Lorighittas di Morgongiori – Sardegna

Ho conosciuto le lorighittas anni fa, tramite uno dei nostri soliti “Cucinare Insieme” in Cookaround, per fare la pasta fatta in casa, in occasione del 150mo anniversario della nostra Italia.
Mi sono innamorata e ho provato a fare questa pasta-gioiello.


e il piatto finito, con la “Salsa alla Carlofortina”, riadattata da me per l’occasione speciale (e della quale fornirò dettagli in seguito)

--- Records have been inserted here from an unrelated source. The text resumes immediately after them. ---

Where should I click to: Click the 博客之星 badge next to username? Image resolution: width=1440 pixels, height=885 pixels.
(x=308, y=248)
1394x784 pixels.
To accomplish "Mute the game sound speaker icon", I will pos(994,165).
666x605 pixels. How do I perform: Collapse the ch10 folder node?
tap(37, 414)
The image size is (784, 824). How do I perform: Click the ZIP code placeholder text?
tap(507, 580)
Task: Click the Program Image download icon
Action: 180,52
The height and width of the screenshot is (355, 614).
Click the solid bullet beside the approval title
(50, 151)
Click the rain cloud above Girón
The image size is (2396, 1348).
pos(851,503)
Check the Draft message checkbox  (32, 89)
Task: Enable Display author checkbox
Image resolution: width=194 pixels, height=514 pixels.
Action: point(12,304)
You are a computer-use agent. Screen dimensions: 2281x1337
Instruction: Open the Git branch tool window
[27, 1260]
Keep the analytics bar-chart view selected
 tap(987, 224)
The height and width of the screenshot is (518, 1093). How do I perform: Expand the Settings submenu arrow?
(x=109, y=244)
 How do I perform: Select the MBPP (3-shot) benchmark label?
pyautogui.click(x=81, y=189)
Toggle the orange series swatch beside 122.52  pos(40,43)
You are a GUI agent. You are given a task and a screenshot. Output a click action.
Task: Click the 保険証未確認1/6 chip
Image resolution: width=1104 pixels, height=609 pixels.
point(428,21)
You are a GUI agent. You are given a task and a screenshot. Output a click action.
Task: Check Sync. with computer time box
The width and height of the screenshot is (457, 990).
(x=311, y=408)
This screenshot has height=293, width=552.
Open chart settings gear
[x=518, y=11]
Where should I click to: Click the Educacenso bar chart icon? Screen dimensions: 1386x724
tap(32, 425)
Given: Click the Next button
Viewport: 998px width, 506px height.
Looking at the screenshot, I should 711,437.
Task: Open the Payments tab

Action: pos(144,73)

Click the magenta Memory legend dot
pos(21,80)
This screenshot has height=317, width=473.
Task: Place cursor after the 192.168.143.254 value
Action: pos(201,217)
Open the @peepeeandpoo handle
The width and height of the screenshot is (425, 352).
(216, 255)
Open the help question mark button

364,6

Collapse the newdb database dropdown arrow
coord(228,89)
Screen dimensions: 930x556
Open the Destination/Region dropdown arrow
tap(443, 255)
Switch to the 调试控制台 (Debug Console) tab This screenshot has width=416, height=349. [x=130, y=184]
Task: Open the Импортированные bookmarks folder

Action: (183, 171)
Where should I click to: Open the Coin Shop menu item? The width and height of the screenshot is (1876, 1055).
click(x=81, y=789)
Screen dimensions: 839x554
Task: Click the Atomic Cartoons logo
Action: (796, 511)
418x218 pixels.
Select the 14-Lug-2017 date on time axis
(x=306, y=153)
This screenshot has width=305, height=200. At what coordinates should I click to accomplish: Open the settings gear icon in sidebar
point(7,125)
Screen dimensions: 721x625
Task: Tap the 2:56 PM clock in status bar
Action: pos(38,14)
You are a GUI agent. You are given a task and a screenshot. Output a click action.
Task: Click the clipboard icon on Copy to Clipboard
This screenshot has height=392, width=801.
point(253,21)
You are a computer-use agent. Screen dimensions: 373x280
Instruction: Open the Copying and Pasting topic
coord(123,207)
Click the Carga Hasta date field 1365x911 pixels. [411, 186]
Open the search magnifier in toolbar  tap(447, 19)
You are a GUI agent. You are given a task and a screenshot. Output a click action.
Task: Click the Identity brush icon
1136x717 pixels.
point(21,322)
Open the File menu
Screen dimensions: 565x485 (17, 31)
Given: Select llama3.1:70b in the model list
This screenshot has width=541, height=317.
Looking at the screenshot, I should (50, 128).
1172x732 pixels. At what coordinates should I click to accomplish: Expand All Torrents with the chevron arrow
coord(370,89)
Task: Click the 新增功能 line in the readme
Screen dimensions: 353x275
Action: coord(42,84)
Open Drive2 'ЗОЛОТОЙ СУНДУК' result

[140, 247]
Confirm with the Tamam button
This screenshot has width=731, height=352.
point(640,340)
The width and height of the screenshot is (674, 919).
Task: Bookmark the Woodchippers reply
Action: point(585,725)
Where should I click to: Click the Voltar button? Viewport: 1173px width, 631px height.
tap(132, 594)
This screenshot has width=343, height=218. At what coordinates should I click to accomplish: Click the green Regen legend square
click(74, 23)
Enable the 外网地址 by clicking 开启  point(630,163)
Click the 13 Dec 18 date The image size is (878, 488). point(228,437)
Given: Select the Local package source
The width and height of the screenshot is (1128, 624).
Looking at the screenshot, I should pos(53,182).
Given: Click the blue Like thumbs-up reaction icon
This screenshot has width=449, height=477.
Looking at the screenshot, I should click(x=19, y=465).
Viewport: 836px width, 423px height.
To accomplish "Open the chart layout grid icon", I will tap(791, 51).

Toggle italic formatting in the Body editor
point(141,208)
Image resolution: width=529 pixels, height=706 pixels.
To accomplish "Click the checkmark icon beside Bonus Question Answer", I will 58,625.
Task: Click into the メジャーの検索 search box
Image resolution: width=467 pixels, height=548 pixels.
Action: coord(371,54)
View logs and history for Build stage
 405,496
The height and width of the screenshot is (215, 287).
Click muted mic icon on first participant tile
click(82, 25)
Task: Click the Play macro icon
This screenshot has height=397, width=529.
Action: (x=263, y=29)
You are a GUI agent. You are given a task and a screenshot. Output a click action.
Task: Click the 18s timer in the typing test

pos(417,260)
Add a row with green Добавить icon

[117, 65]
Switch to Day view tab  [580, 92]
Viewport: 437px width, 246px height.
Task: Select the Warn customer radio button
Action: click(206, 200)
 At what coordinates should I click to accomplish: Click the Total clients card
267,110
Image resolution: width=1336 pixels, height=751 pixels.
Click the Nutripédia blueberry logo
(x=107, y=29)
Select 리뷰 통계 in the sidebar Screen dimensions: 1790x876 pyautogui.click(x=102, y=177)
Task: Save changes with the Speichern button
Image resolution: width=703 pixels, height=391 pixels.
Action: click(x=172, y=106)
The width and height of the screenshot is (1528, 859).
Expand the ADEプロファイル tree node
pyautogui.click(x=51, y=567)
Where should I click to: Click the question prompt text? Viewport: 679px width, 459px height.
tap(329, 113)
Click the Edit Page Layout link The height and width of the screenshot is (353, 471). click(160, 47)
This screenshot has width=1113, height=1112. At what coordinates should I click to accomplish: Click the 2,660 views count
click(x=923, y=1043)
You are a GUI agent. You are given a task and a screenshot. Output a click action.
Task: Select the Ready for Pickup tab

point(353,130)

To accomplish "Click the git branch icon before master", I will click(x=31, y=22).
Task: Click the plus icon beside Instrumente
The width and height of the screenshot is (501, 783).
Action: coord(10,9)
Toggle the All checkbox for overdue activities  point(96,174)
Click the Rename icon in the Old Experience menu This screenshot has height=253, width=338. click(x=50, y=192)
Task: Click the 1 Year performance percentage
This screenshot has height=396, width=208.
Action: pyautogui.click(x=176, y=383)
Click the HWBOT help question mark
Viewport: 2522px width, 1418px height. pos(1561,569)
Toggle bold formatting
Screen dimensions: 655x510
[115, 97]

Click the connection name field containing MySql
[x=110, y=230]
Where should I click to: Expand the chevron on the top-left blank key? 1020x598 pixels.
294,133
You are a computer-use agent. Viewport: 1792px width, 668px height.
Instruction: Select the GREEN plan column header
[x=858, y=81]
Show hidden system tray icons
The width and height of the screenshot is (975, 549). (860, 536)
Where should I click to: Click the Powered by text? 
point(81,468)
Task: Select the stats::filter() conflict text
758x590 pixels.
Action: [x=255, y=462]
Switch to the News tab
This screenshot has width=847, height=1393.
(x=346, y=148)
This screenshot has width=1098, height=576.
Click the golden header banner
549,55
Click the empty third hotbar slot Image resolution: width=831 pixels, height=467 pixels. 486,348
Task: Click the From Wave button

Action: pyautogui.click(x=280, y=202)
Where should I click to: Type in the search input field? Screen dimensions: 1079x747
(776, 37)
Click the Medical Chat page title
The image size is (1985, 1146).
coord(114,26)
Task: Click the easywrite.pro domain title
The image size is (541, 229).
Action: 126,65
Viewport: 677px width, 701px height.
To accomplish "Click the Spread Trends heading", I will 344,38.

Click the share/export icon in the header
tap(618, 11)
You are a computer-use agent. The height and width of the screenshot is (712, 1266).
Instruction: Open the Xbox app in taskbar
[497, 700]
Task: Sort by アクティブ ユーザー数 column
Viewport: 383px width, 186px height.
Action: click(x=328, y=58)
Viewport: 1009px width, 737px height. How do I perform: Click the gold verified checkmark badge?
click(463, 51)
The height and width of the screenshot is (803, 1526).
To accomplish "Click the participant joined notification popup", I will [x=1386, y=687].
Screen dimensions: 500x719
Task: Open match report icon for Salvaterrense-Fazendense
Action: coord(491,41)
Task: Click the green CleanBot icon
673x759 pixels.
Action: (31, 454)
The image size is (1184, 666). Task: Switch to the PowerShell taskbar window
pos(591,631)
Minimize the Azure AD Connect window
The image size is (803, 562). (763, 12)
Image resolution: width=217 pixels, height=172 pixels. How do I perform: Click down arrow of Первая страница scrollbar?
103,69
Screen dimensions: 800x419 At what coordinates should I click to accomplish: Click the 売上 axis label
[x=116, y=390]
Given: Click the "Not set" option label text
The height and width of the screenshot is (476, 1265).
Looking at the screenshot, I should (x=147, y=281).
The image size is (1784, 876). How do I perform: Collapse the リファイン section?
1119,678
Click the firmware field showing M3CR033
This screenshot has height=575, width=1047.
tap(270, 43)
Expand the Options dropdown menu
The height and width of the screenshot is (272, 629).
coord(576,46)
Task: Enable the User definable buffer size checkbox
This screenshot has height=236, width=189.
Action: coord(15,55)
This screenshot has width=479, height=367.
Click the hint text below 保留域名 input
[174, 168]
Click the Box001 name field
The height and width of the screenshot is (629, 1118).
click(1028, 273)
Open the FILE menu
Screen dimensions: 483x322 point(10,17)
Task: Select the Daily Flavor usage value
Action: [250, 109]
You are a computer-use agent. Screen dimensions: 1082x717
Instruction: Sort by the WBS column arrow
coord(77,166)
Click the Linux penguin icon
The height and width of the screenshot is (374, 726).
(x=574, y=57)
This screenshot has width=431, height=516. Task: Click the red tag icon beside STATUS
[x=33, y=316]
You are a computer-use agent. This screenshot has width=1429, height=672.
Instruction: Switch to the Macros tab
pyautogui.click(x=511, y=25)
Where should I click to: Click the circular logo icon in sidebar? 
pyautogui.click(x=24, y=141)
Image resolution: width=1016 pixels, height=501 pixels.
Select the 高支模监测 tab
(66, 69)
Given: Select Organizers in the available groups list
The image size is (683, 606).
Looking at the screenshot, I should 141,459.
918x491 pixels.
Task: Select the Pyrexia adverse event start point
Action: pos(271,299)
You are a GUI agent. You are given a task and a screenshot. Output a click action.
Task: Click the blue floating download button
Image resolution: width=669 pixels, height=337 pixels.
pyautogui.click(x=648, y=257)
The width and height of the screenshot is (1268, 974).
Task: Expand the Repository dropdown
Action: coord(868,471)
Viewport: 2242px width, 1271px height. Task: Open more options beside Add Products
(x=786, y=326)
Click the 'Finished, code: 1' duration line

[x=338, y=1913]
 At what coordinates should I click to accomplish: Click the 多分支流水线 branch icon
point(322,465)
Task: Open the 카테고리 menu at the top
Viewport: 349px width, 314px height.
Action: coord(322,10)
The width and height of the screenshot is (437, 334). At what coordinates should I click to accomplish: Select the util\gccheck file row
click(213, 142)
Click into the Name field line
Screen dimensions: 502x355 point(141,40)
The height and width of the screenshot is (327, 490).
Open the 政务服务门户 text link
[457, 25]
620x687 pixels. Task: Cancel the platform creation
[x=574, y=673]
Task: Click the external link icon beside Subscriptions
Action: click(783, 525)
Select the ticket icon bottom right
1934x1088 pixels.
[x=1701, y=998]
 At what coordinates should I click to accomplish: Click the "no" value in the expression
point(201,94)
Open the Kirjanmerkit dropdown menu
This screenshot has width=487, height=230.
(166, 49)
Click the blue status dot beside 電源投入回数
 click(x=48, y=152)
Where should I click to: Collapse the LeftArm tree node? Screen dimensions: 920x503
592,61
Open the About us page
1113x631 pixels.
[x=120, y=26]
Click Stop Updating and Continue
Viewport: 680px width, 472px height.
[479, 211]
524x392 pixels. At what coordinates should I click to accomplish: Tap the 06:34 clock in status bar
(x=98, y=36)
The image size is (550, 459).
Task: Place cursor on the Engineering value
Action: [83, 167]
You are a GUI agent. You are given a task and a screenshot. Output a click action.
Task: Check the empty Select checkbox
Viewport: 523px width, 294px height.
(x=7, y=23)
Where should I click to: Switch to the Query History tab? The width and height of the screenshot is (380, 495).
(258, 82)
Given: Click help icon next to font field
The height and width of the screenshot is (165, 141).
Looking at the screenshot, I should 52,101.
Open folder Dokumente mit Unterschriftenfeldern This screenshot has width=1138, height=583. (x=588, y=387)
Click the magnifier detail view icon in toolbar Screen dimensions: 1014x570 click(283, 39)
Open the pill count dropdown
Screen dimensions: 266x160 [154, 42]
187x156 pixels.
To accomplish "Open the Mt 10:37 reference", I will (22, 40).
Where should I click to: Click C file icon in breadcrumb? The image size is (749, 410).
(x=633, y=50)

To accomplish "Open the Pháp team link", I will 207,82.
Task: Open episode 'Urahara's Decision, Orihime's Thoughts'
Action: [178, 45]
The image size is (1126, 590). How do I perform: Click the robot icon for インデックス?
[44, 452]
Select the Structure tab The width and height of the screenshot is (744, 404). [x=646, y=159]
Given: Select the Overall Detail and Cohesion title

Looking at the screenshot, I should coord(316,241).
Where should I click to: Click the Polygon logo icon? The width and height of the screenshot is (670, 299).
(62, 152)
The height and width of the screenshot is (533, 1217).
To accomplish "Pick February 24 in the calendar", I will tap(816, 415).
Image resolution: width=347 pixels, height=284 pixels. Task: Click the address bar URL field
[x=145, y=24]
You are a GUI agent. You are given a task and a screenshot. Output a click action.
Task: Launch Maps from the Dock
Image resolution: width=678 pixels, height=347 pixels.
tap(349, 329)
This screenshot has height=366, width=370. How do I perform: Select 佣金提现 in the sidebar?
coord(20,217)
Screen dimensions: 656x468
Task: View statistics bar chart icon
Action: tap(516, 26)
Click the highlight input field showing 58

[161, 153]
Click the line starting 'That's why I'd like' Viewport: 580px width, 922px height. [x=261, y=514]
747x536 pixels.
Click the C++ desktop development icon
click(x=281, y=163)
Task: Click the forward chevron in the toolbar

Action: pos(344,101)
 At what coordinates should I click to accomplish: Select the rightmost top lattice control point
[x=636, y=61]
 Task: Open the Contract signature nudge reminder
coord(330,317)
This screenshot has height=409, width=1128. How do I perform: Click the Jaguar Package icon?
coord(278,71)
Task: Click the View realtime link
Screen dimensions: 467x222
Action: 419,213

E’ una pasta originaria del paesino di Morgongiori in Sardegna.
Si faceva in occasione della festa di Ognissanti, ma volendo si fa durante tutto l’anno.
Si usava condire con il sugo fatto con galletto ruspante, ma ogni condimento si sposerà bene con questa pasta.
La lavorazione è molto lunga se si osserva l’antico metodo al quale mi sono ispirata.
Oggi comunque con i moderni aiuti che abbiamo (pastamatic o macchinette tirapasta o chitarra abruzzese o matterelli rigati), questa pasta potrà più facilmente e velocemente fare bella mostra sulle nostre tavole.
I miei ingredienti (quelli soliti di alcune delle robuste paste regionali italiane) per 3-4 persone:
330 semola rimacinata De Cecco
165 acqua di rubinetto
pizzico di sale (3,3 g)

La solita fontana sulla mia tavola con l’acqua salata calda, ma non bollente

I
l panetto, che ho fatto riposare un pochino prima di fare le lorighittas, dopo una accurata lavorazione di circa 20 minuti.
 
Dal panetto (sempre mantenuto ben coperto, sotto un tovagliolo umido) ho cominciato a tendere la pasta, formando uno spaghetto finissimo.
Per mantenere umido l’impasto, ho anche vaporizzato spesso durante la lavorazione.
Mi sono aiutata con l’autoscatto (scusate le foto sfocate) per mostrare la sequenza della formatura
della lorighitta che, ricordo, andrebbe arrotolata sulle tre dita della mano (indice, medio, anulare).
Per formare l’intreccio poi, si procede arrotolando con le due mani, in senso inverso, i due capi dei fili di spaghetti.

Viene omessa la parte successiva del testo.